She grabbed Dean from the drawer, wringing breaths out from his lungs. He was very present on one hand, but on the other, he wouldn’t meet her gaze. He couldn’t seem to look her in the eye.


“I don’t need your help. I never did!” Chell said “I don’t want you here with me!”


He shook back and forth, his body seeming lifeless but his pulse still very much there. 


“No! Incorrect… No...” He was rambling nonsense, “Needing… us… not… you…”


Orange water seeped out from the faucet, the drain in the sink falling down by itself. In just a moment, the water was flowing over the top, dripping on the floor and pattering on Chell’s feet.


“What are you even saying?” Chell shook him furiously, continuing to squeeze. He wouldn’t let go of his life. 


“Not… alone. Not… alone” Dean’s eyeballs fluttered to the edge of their sockets as he stopped and started like a dial tone.
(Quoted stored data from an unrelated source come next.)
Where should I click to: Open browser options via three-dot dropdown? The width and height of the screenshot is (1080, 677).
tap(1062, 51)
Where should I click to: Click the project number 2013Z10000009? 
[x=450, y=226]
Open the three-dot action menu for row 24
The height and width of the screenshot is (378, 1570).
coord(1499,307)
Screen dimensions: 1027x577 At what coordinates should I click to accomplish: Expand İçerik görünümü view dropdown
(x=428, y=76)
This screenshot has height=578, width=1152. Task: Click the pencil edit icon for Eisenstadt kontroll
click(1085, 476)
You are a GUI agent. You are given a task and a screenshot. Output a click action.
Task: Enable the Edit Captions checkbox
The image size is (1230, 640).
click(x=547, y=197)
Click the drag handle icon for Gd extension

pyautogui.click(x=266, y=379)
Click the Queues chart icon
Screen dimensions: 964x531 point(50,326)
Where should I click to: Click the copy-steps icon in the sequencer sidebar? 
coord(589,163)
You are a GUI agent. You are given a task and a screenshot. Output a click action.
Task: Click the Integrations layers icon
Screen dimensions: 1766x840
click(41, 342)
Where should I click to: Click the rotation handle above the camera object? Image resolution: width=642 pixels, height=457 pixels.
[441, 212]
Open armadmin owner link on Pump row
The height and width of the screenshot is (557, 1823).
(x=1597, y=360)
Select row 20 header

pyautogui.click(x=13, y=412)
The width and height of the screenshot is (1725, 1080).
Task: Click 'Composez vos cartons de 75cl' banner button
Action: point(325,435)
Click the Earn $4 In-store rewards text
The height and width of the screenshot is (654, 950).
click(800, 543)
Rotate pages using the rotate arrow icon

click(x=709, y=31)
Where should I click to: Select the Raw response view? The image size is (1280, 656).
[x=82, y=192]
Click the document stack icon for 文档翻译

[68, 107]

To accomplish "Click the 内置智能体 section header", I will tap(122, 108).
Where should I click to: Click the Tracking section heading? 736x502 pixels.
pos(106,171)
How quickly this had all escalated… the papers, the water, the nonsensical word salad from Dean… it started to get to her. None of this was making sense. Why was… she back at home? How was Dean even here? How was Mom still alive? How she had escaped- escaped- she almost had it…


Aperture. Aperture! GLaDOS! She had put her in the machine. But... how had she gotten out? Why was she here of all places? What… what was she doing with Dean? The revelation of it all… the insane connections of half-truths dancing around in her mind. She looked out the bathroom door and saw her room lying dead in a heap, furniture strewn about, everything but the bed knocked over.


This wasn’t real. It couldn’t be. Chell had been lying to herself, and she had carefully placed out failsafes to stop herself from realizing. This had to end. She had to get back to what was real - to her mission. How could she do it? How could she just make it all disappear?


She stepped back, the bathroom filling with the orange water, Dean’s little body warming in her hand:


“This isn’t real!” She declared, “This isn’t real, and I want to wake up. Please.”


Nothing.


“I know this isn’t real… I’m not afraid. I just don’t want to be stuck here... by myself.”


She could hear a ‘Ding’ in the distance. The bathroom door closed and the faucet kept dripping. The light at the top of the room seemed to dim, as the world around her began to peel away. Was this just a dream? Was there some sort of lesson she was supposed to take from this? It didn’t matter now. She would be out, and in a few minutes, this whole affair would span only a few seconds in her memory.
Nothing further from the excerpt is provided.